15.6.11

314 Asteroids as of Last Night

Wednesday, 2 September 1891 - Nice, France

Nice Observatory in Nice, France
Last night I visited the Nice Observatory high above the city atop Mount Gros. It is privately funded and was started by the banker Raphaël Bischoffsheim. Gustave Eiffel, of Eiffel Tower fame, designed the main dome. This is one of the highest observatories in the world and also has one of the largest telescopes.

Nice Observatory's very nice telescope

Henri Perrotin
also known as Joseph Perrotin
I really came to meet the astronomers here. Henri Joseph Anastase Perrotin, now the director, is famous for his observations of Mars, as well as discovering six asteroids. He has two assistants, both twenty-seven years old.

Stephanie Javelle he has been here since 1888 and will observe 1431 objects, 95% of which are new. He will also serve as inspiration for H.G. Wells War of the Worlds. In 1894 he will report seeing a strange light on Mars. We aren’t sure what it was, but it lit a fire under Wells imagination. He will name one of the characters in the novel “Lavelle” and no one believes that was a coincidence.

Perrotin’s six asteroids are impressive, but his second assistant has discovered six asteroids so far this year! In fact number six was last night--asteroid 314 Rosalia. That makes twenty-one asteroids for Auguste Charlois since he started working here in 1887. In 1893 he will discover a whopping twenty-four.

Just this year the observatory has started using astrophotograhy that allows more objects to be seen than could be found with the naked eye. (Sounds like Charlois was doing pretty well with just his naked eye.) It’s a technique perfected very recently by Max Wolf at the University of Heidelberg.

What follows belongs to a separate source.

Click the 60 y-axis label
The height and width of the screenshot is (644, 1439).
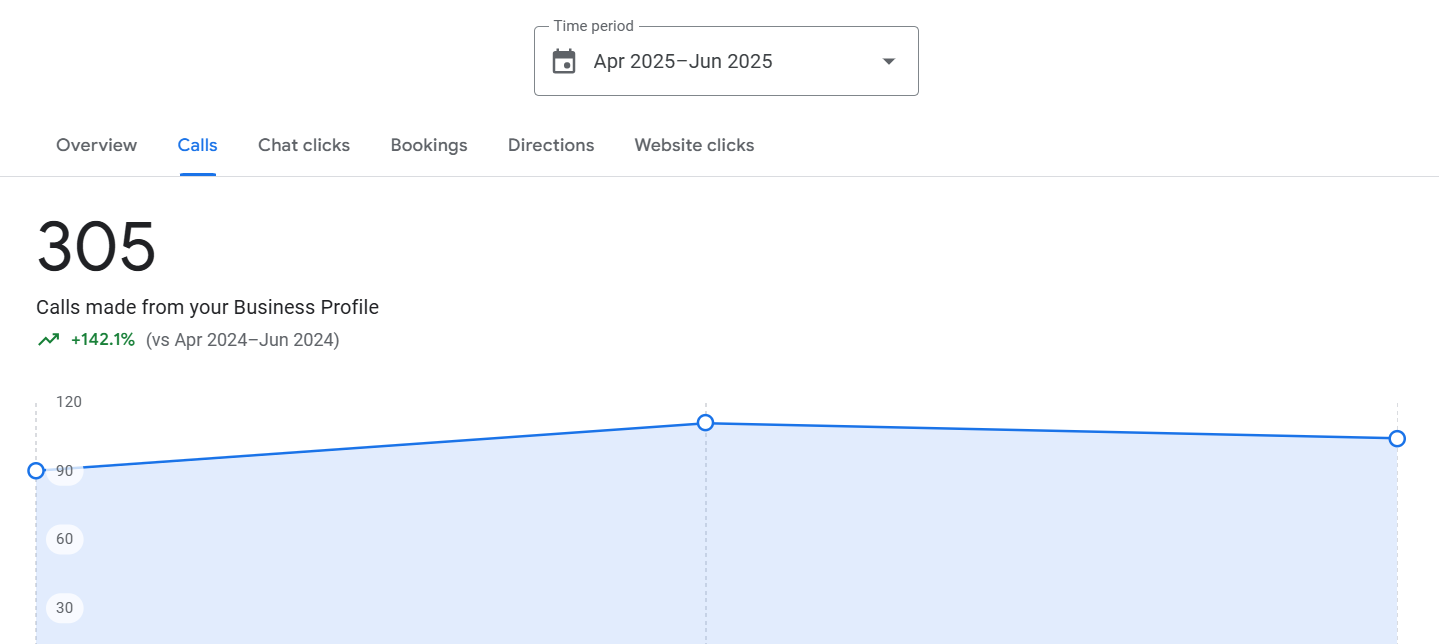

Charlois and Wolf are in competition to see who can find the most asteroids. Charlois is way ahead right now. He will eventually find ninety-nine asteroids in all. It would have been one hundred but 433 Eros was discovered the same night by Carl Gustave Witt who announced it to the press first. Hard to say who really found it first. But Witt only found two asteroids, so we will let him have Eros.

Eros
Wolf will eventually beat Charlois with two hundred finds, but Wolf will outlive him by twenty-two years. In 1910, when Charlois was only forty-six, he will be murdered by his former brother-in-law who was angry that he remarried. Odd thing to murder someone for, if you ask me. Murder seldom makes much sense. The scoundrel will be shipped off to New Caledonia for a life of hard labor.

But Charlois is only twenty-seven now, and a rising star among astronomers. (Erm, no pun intended.) I think Perrotin is maybe a smidge jealous (and who can blame him) but Charlois is doing hat tricks for the home team (that’s “hitting home-runs” for you Yanks.) I don’t think Perrotin would want to lose either of these sharp-eyed young men.

I know Charlois will discover four more asteroids this month, but it was still exciting to watch. I will always remember 314 Rosalia as “my” asteroid. All right, I was sitting quietly in the corner being careful not to bother anyone, but I suppose I did help in my small way. I did fetch coffee.

A list of asteroids found between 1801 and 1923.
Notice A. Charlois dominates the 1890s.

Photo of 298 Baptistina
298 Baptistina, discovered just last year, 9 September 1890, by Charlois, is believed to be the largest remnant of a much larger asteroid broken up when a smaller body hit it. One of these chunks fell to Earth and caused the extinction of the dinosaurs! (At least that's the current theory. No temporal anthropologist wants to go back and check it out.)